Fenomena di media sosial tidak tampak dalam survei Charta Politika yang dilakukan November 2021. Mereka menemukan 46,4% responden menganggap penegakan hukum sudah baik dan 4,2% sangat baik. Dari jumlah tersebut, mereka yang percaya pada Polri sebanyak 66,8% dan sangat percaya 5,8%. Hasil serupa ditemukan dalam survei Indikator Politik Indonesia pada awal November 2021 dan keluar bulan ini. Indikator menemukan responden yang sangat percaya kepada Polri mencapai 16%, sedangkan yang percaya di angka 64%.
Kennedy Muslim dari Indikator Politik Indonesia menduga sentimen di media sosial tak berpengaruh banyak terhadap hasil survei. Hal ini dikarenakan masalah akses internet responden terkait. “Bisa disimpulkan isu-isu negatif yang menerpa institusi Polri di media sosial hanya sebagian vocal minority yang tidak mencerminkan tingkat kepercayaan publik akhir-akhir ini kepada Polri,” kata Kennedy lagi.
Responden mereka yang menggunakan internet baru sekitar 70% dan hanya 5% “pengguna aktif Twitter” dan menggunakan media sosial “sebagai sarana informasi.”
Meski sedikit, mereka yang menggunakan internet ditemukan lebih banyak yang sedikit percaya atau bahkan tidak percaya sama sekali kepada Polri dibanding yang tidak menggunakan internet.

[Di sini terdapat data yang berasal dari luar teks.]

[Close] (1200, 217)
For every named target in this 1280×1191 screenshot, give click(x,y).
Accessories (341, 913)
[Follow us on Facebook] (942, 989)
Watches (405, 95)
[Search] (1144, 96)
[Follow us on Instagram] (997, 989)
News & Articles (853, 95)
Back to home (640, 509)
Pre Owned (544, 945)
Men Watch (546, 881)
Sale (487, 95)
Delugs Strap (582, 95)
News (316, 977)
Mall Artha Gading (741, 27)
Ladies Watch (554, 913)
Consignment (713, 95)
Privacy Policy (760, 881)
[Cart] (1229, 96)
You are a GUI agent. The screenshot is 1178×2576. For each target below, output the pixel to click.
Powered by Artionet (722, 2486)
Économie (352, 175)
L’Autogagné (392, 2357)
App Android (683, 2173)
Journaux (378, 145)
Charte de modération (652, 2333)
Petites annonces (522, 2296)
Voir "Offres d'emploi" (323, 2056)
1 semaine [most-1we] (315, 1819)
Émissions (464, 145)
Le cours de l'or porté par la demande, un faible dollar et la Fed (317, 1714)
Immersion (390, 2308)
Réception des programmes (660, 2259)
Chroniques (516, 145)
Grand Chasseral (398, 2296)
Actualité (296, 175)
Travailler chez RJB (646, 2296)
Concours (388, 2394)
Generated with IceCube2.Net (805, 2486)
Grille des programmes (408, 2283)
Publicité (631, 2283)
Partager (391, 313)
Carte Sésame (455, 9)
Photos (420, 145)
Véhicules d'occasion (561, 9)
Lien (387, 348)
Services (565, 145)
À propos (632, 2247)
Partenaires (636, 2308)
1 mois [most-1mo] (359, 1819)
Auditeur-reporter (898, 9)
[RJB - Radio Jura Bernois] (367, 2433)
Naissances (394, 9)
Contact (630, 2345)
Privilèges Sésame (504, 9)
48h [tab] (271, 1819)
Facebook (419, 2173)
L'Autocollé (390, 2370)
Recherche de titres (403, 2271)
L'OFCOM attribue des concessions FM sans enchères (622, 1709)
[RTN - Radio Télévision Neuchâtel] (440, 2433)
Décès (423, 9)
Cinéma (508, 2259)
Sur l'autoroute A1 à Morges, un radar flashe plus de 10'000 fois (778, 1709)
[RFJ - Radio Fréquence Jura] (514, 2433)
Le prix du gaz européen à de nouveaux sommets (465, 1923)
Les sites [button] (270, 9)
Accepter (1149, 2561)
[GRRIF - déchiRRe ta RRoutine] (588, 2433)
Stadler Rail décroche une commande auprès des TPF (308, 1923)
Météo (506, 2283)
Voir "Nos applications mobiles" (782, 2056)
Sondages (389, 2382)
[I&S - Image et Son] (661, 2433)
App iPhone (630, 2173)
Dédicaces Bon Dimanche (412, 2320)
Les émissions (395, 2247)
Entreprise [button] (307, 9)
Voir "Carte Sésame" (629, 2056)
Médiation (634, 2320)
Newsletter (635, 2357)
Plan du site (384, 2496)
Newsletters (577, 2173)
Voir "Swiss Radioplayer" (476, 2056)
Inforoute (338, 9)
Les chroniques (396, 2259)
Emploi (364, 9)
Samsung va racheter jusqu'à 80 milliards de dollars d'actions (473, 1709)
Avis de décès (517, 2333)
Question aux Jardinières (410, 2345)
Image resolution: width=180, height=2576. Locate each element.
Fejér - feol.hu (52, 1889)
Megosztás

Selain itu, responden Indikator berusia di bawah 30--dan merupakan penyumbang terbesar pengguna internet di Indonesia--cenderung kurang percaya Polri dibandingkan kelompok usia di atasnya. Ditelaah lebih jauh, mereka kemungkinan merupakan mahasiswa atau mereka yang menempuh pendidikan tinggi.
Kennedy menuturkan, “Kita dapat membaca pola bahwa tingkat skeptisisme (ketidakpercayaan) terhadap Polri cenderung berasal dari responden dengan tingkat pendidikan dan pendapatan tinggi yang tinggal di perkotaan.”
Apa pun hasil survei, Polri tetap harus memperbaiki diri. Seperti dikatakan Kontras, Polri semestinya tidak cepat puas diri dan melakukan “evaluasi menyeluruh dan mengambil langkah perbaikan bagi pelaksanaan tugas kepolisian yang mengedepankan prinsip-prinsip pemolisian demokratik dan penghormatan hak asasi manusia.” Kapolri Listyo Sigit Prabowo mengaku akan melakukan itu, tapi entah kapan kita tidak lagi perlu melihat personel yang melakukan tindakan tak patut.